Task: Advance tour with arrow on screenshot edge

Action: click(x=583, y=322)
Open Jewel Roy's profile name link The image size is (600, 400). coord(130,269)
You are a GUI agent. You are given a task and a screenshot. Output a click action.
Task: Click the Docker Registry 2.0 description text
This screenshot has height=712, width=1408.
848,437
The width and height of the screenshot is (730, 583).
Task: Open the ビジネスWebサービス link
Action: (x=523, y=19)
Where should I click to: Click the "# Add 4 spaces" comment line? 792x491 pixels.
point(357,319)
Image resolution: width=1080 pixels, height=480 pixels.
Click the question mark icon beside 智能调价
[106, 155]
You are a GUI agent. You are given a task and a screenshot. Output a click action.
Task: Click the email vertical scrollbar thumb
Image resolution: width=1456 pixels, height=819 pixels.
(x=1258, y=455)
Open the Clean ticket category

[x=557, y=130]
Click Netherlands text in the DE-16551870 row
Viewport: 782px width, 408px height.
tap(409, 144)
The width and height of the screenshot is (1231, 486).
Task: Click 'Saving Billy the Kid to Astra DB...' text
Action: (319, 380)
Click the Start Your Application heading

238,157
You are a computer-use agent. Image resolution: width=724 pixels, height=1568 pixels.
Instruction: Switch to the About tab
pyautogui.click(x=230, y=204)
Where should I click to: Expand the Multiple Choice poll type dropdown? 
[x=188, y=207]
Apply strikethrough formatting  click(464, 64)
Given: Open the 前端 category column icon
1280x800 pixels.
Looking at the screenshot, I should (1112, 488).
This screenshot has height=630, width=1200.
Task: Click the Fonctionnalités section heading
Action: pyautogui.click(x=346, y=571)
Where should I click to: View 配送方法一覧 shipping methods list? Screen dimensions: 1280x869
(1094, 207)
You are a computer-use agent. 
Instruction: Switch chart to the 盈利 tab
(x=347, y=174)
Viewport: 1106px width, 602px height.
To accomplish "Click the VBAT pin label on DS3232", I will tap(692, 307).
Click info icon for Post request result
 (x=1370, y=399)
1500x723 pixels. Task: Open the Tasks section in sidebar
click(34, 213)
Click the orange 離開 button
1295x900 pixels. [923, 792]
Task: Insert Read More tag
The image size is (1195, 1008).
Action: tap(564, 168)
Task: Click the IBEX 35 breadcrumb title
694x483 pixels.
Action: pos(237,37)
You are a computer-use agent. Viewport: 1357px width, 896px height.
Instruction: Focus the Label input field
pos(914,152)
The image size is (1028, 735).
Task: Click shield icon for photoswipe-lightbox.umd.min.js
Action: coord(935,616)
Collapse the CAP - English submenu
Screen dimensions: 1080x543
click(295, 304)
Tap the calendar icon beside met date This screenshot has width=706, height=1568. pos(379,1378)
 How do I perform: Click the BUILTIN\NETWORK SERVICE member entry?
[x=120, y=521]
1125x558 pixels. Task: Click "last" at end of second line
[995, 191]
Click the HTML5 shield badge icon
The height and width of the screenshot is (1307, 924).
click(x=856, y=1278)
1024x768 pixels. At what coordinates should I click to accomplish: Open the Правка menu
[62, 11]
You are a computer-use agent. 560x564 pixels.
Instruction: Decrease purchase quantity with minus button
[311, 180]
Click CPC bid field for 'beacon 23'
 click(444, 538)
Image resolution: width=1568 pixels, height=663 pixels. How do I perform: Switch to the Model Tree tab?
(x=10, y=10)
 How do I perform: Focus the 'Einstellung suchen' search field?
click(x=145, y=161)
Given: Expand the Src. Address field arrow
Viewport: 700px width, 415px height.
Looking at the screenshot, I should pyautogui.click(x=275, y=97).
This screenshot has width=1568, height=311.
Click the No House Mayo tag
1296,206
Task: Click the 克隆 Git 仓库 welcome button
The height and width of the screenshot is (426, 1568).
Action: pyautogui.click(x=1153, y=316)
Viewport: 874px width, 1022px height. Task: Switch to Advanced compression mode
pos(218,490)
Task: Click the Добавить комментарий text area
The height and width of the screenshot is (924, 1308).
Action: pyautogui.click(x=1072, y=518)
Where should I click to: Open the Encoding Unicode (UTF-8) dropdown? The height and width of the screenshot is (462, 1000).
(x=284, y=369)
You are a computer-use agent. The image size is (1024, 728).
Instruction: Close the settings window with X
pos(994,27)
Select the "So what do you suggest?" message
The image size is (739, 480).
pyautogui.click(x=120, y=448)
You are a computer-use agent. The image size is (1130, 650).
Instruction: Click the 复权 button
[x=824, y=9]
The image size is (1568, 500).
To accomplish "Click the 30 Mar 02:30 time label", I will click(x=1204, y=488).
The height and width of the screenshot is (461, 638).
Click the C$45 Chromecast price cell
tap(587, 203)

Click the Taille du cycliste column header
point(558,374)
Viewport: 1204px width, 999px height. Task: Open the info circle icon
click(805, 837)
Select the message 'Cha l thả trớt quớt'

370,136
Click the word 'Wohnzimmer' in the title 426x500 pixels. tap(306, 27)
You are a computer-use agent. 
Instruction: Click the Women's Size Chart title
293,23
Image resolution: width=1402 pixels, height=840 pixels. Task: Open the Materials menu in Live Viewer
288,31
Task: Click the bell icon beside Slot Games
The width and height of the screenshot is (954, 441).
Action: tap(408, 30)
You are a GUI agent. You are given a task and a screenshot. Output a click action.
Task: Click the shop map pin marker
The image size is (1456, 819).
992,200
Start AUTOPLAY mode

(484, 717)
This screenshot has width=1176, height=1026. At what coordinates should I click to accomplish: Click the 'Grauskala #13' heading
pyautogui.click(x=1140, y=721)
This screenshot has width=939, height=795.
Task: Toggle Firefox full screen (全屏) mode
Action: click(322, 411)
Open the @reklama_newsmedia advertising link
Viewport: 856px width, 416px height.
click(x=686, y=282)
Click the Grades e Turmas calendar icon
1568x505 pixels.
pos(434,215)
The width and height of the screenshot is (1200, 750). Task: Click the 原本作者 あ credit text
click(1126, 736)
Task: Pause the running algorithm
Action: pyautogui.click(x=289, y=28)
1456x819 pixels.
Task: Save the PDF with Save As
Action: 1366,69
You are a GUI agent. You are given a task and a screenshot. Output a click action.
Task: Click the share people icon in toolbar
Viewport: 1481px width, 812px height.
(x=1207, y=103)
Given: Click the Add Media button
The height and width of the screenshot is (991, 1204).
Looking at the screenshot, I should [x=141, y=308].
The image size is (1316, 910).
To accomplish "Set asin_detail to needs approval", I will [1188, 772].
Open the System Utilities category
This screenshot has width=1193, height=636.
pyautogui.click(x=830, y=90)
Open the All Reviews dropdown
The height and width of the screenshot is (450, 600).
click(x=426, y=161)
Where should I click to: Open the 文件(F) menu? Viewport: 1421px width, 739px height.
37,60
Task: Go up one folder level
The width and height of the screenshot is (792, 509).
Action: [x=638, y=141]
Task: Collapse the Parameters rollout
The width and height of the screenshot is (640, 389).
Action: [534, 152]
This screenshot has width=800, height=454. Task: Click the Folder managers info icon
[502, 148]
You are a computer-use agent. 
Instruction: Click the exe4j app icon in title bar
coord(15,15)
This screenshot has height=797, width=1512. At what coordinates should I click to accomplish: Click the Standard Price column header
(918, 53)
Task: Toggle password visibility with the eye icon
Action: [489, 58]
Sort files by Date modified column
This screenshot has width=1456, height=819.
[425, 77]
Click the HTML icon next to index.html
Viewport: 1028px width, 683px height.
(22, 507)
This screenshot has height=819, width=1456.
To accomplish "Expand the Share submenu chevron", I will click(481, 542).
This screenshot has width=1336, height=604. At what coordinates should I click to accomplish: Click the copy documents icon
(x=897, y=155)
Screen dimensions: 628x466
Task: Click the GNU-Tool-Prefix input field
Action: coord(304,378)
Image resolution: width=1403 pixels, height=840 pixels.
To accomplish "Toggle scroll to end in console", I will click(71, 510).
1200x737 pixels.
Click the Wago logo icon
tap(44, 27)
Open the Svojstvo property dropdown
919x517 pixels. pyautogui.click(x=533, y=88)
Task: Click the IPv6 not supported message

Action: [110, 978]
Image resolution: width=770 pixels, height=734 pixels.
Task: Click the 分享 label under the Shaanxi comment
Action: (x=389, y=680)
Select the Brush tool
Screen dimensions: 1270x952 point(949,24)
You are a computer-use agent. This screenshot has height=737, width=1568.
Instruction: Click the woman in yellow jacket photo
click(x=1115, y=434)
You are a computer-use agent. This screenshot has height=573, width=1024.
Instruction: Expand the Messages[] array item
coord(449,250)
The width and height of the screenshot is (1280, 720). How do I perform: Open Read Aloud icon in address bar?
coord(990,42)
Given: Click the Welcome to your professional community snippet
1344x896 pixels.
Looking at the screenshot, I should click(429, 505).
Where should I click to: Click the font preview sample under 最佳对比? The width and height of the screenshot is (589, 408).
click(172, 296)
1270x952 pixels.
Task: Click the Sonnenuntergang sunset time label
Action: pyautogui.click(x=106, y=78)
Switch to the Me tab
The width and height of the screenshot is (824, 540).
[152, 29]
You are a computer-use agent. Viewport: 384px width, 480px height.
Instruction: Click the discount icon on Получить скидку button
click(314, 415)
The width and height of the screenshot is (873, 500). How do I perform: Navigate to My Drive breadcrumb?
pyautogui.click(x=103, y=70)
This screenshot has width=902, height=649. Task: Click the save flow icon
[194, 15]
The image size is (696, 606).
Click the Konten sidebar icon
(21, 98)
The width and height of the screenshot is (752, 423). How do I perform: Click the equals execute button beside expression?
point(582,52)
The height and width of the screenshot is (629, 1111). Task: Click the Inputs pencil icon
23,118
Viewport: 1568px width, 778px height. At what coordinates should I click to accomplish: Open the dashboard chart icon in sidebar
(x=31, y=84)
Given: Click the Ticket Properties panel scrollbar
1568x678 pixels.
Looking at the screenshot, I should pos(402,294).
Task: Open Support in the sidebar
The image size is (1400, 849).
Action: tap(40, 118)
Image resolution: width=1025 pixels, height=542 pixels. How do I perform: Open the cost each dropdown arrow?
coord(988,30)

################

What you should do
Reproduce everything from the start of the records down to the line containing "Apply strikethrough formatting", replacing "GUI agent" with "interface agent" and leaving all else unchanged.

Final answer
Task: Advance tour with arrow on screenshot edge

Action: click(x=583, y=322)
Open Jewel Roy's profile name link The image size is (600, 400). coord(130,269)
You are a interface agent. You are given a task and a screenshot. Output a click action.
Task: Click the Docker Registry 2.0 description text
This screenshot has height=712, width=1408.
848,437
The width and height of the screenshot is (730, 583).
Task: Open the ビジネスWebサービス link
Action: (x=523, y=19)
Where should I click to: Click the "# Add 4 spaces" comment line? 792x491 pixels.
point(357,319)
Image resolution: width=1080 pixels, height=480 pixels.
Click the question mark icon beside 智能调价
[106, 155]
You are a interface agent. You are given a task and a screenshot. Output a click action.
Task: Click the email vertical scrollbar thumb
Image resolution: width=1456 pixels, height=819 pixels.
(x=1258, y=455)
Open the Clean ticket category

[x=557, y=130]
Click Netherlands text in the DE-16551870 row
Viewport: 782px width, 408px height.
tap(409, 144)
The width and height of the screenshot is (1231, 486).
Task: Click 'Saving Billy the Kid to Astra DB...' text
Action: (319, 380)
Click the Start Your Application heading

238,157
You are a computer-use agent. Image resolution: width=724 pixels, height=1568 pixels.
Instruction: Switch to the About tab
pyautogui.click(x=230, y=204)
Where should I click to: Expand the Multiple Choice poll type dropdown? 
[x=188, y=207]
Apply strikethrough formatting  click(464, 64)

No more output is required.